Du tic de frottement traduisant l'anxiété à l'acte compulsif obsessionnel, le diagnostic dermatologique permet précocement de révéler un trouble de la personnalité.

A partir de trois observations, du plus banal au plus rare, on discute le rôle conjoint que doivent jouer le médecin et le pédo-psychiatre. Le psychisme et la peau entretiennent des liens privilégiés. La peau est un organe sensoriel à plus d'un titre. Enveloppe protectrice contre les agressions extérieures, elle dévoile, voire trahit des sentiments ou des émotions. " Le massage devient message " d'Anzieu, psychanalyste français, qui a beaucoup travaillé sur la peau en tant qu'enveloppe protectrice, pourrait s'adapter à trois observations dermatologiques qui sont secondaires à la friction : l'onychodigitophagie, la trichotillomanie, la pachydermodactylie. L'expression dermatologique des troubles psychiatriques est variée. En effet, la peau, par sa représentation, son innervation, son hypervascularisation est un organe privilégié de la vie de relation. C'est un véritable miroir de l'expression des émotions du sujet : ainsi la piloérection et l'hypersudation traduisent une sensation de peur tandis qu'une rougeur faciale subite, résultat de l'hypervascularisation cutanée, traduit un sentiment de honte. Cet "organe", le plus grand de tout notre corps est facilement accessible aux manipulations du sujet. Dans la grande majorité des cas, les lésions cutanées que l'on rencontre dans les différentes pathologies psychiatriques sont d'abord vues par un médecin généraliste ou un dermatologue. C'est à eux qu'incombe, le plus souvent, la difficile et longue tâche qui consiste à faire prendre conscience au patient de l'origine psychologique de ses lésions cutanées. La séméiologie dermatologique permet d'analyser plus finement le "mal intérieur" qui ronge le patient. On peut considérer ces trois observations comme une sorte d'échelle de gradation d'intensité du trouble psychologique : - l'onychodigitophagie : névrodermite avouée - la trichotillomanie : névrodermite inavouée - la pachydermodactylie : névrodermite inavouée et d'entité discutée.
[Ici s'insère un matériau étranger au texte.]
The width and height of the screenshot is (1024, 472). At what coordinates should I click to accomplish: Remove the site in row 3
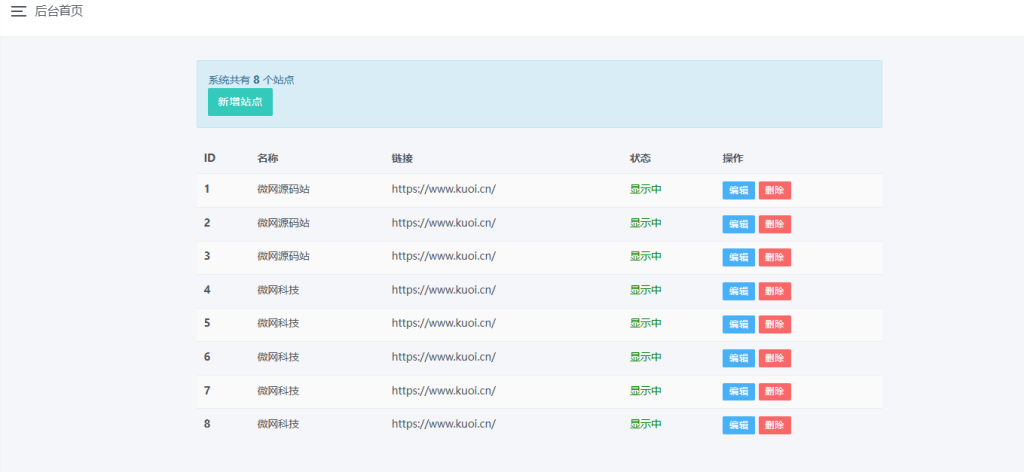pyautogui.click(x=774, y=257)
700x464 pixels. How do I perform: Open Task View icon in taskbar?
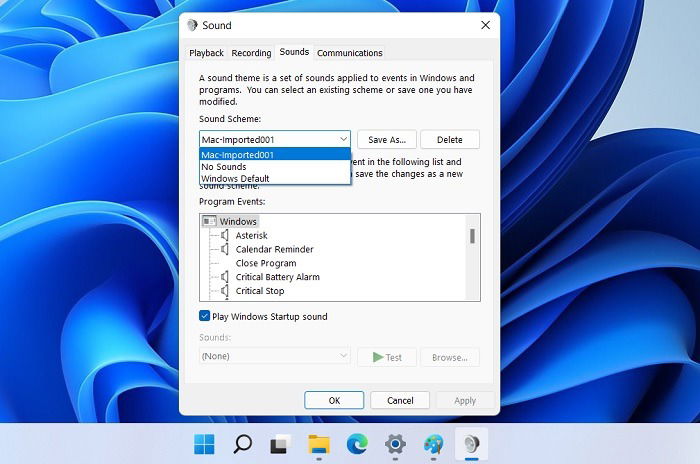point(280,444)
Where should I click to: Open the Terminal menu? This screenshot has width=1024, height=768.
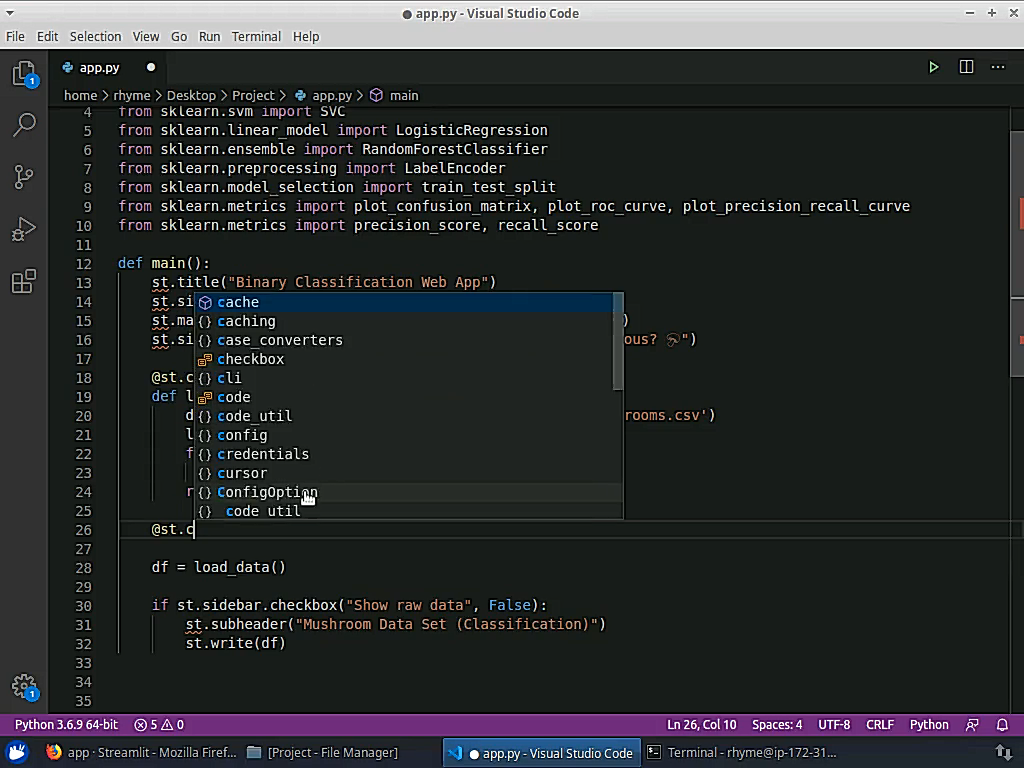(x=256, y=36)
L'onychodigitophagie est une pathomimie cutanée dite " légère " car entièrement provoquée dans un état de conscience reconnue par le patient. Elle sous-entend un trouble de la personnalité avec une dépendance ou une carence affective intense mais parfois aussi une anxiété ,voire une dépression masquée. Elle est plutôt fréquente chez l'adolescent et sera d'autant plus inquiétante qu'elle persiste et s'aggrave avec l'âge. La prise en charge sera fonction des caractéristiques de la personnalité. Une simple prise en charge sous forme d'entretiens dans le cadre d'un véritable soutien peut suffir. Dans d'autres cas, l'indication d'une thérapie brève de type cognitivo-comportementale se justifie afin de réduire et maîtriser le comportement problème. Une psychothérapie de type analytique peut être envisagée lorsque le patient en fait la demande pour essayer d'approcher la raison, "l'étiologie" de ce comportement. Enfin, le recours à une chimiothérapie anxiolytique ou antidépressive est souvent nécessaire au début de la prise en charge et surtout lorsque le comportement parasite retentit sur l'humeur avec apparition d'une symptomatologie dépressive.
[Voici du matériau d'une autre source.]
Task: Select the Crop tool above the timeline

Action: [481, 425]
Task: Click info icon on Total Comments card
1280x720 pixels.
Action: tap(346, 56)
La trichotillomanie qui consiste en l'arrachage de ses propres cheveux ou autres poils est surtout retrouvée chez l'enfant (dés l'âge de 18 mois). Elle prédomine nettement dans le sexe féminin. Ce trouble est d'autant plus inquiétant s'il persiste au cours du temps car il a tendance à s'aggraver avec l'âge. Le patient, les parents reconnaissent facilement ce comportement problème. Aucune organisation particulière de la personnalité ne se rattache à cette pathologie même si certains y voient des traits de caractère sadique et masochiste, tandis que d'autres l'intègrent dans une conduite d'auto-érotisme (comme la succion du pouce). L'évolution du trouble est plus grave quand il s'intègre dans le cadre d'un trouble obsessionnel compulsif (T.O.C ) ou plus globalement quand il apparaît sur une structure de type psychotique. Heureusement, dans la grande majorité des cas, la trichotillomanie reste un tic ou geste quasi automatique qui disparaît rapidement avec l'âge. Le diagnostic différentiel d'avec la pelade se fait par l'analyse fine des cheveux ainsi que de la bordure alopéciante.

La pachydermodactylie est beaucoup plus rare; elle débute dans l'adolescence et survient surtout chez le garçon. Elle correspond à un épaississement fibromateux très dense des phalanges secondaire à la friction-élongation. Une prédisposition génétique portant sur une anomalie du collagène se discute nosologiquement avec la maladie de Dupuytren. Le frottement compulsif peut faire l'objet d'une prise en charge psychothérapique, mais la pachydermodactylie est plutôt l'expression d'un "mal être" transitoire. Elle doit être essentiellement différenciée de la pachydermopériostose. La différenciation des deux entités est indispensable pour éviter les actes chirurgicaux de réductions ou les infiltrations de corticoïdes inutiles et dangereuses dans le cas de la pachydermodactylie.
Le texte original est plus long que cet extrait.